Wollte man sein akademisches Leben mit einem Bild beschreiben, bliebe wohl nur das der Achterbahnfahrt. Im Jahre 1963 stürmte der immer ernst dreinblickende und völlig unbekannte Gymnasiallehrer Ernst Nolte mit seiner bahnbrechenden Untersuchung "Der Faschismus in seiner Epoche" quasi über Nacht den Olymp der akademischen Geschichtswissenschaft in Deutschland. Etwas mehr als zwei Jahrzehnte später schoss sich der vielumjumbelte Star im Zuge des "Historikerstreits" selbst ins Aus. Jetzt ist Ernst Nolte im Alter von 93 Jahren in Berlin gestorben.

Der Philosoph, der nicht Historiker sein wollte

Geboren am 11. Januar 1923 im nordrhein-westfälischen Witten blieben dem Sohn eines katholischen Schuldirektors aufgrund einer Fehlbildung an der linken Hand die Schrecken der Front erspart. Als kriegsuntauglich ausgemustert nahm er als 18-jähriger ein Studium der Germanistik, Altphilologie und Philosophie auf, welches er im Jahr 1945 abschloss. Obgleich er sich in den darauffolgenden Jahren als Lehrer verdingte, blieb er der Wissenschaft treu und promovierte im Jahre 1952 mit einer philosophischen Arbeit zu "Selbstentfremdung und Dialektik im deutschen Idealismus und bei Marx".

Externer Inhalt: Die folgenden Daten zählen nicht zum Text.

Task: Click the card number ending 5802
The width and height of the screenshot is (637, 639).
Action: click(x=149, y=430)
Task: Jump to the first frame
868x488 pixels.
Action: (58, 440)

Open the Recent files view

Den Stallgeruch des Philosophen sollte Nolte niemals loswerden. Auch nicht, als er im Jahre 1963 auf Vorschlag des ebenso berühmten wie umstrittenen Theodor Schieder mit seiner bereits damals vorliegenden und hochgelobten Schrift zum Faschismus habilitiert und wenig später als ordentlicher Professor für Neuere Geschichte an die Universität Marburg berufen wurde.

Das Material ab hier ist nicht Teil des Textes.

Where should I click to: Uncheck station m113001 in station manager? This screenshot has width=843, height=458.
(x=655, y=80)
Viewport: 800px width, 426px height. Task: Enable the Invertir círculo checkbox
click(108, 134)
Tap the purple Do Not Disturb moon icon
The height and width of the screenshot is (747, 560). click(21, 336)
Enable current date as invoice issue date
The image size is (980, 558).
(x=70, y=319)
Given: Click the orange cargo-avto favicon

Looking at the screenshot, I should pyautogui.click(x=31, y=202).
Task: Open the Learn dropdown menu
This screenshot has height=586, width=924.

Wahrscheinlich störte das den katholischen Westfalen auch gar nicht. Er selbst sah sich zeit seines Lebens – und darauf legte er großen Wert – nicht als Historiker, sondern als "Geschichtsdenker". Vielleicht lagen auch und gerade in dieser Selbstwahrnehmung die Wurzeln verborgen, die ihn später zu äußerst spekulativen und teils empörenden Urteilen über die deutsche Geschichte kommen ließen.

Das alles war im Jahre 1964 jedoch noch ferne Zukunftsmusik. Mit seiner vergleichenden Studie zum Faschismus italienischer Prägung, dem deutschen Nationalsozialismus und der Action francaise hatte der Philosoph die deutsche Geschichtswissenschaft auf den Kopf gestellt und die nationalstaatliche Beschränktheit, an der das Fach seit Jahrzehnten herumlaborierte, quasi von Außen aufgebrochen.

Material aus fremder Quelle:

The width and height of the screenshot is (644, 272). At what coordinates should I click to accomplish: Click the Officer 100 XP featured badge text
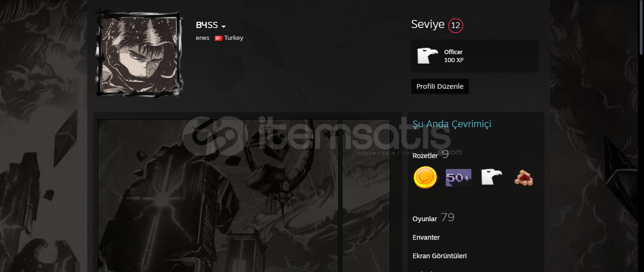tap(453, 56)
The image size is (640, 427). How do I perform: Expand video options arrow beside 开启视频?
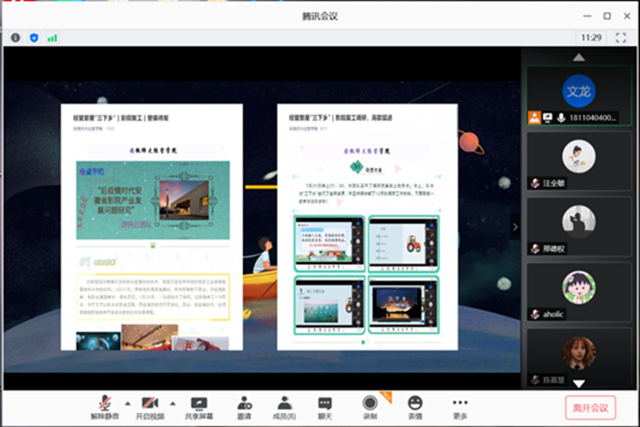(170, 401)
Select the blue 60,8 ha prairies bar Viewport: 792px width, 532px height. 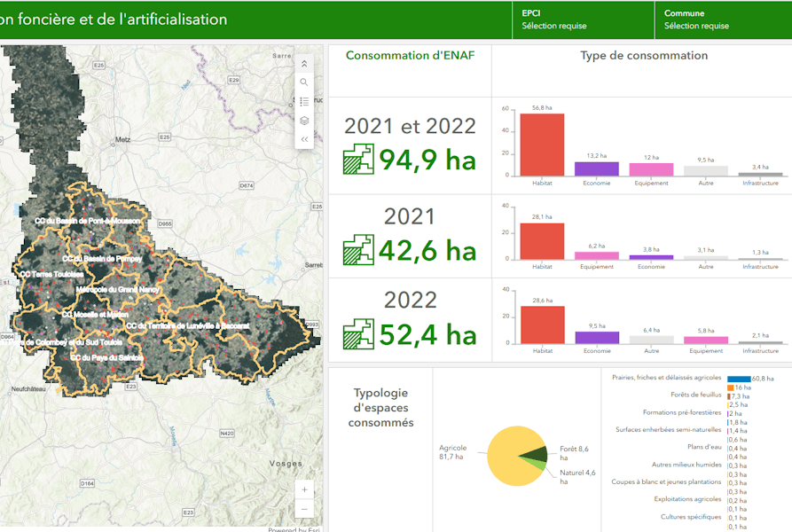738,379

Nachdem er 1973 ans Friedrich-Meinecke-Institut der Freien Universität Berlin gewechselt war, wurde es jedoch zusehends ruhiger um den hemdsärmeligen Gelehrten. Hatte er sich in Marburg noch kurz vorher mit aller Vehemenz und öffentlich gut vernehmbar gegen die Habilitation des Marxisten Reinhard Kühnl gewehrt und schon von der Umwandlung der Universität in eine "marxistisch-leninistische Parteihochschule" fabuliert, zog er sich in der geteilten Stadt zunächst in stille Gelehrtenarbeit zurück.

"Historikerstreit" und zunehmende Isolierung

Umso lauter war der Aufschrei, als sich Nolte im Jahre 1986 mit einem Paukenschlag wieder in der Öffentlichkeit zurückmeldete und den sogenannten "Historikerstreit" auslöste. In seinem heute berühmt-berüchtigten FAZ-Artikel "Vergangenheit, die nicht vergehen will" stellte Nolte Fragen, die seinen Kritikern, unter ihnen große Namen wie Jürgen Habermas und Hans-Ulrich Wehler, berechtigterweise als Relativierung nationalsozialistischer Verbrechen erscheinen mussten:

War nicht der "Archipel

GULag" ursprünglicher als "Ausch-

witz"? War nicht der "Klassenmord"

der Bolschewiki das logische und fakti-

sche Prius des "Rassenmords" der Nationalsozialisten?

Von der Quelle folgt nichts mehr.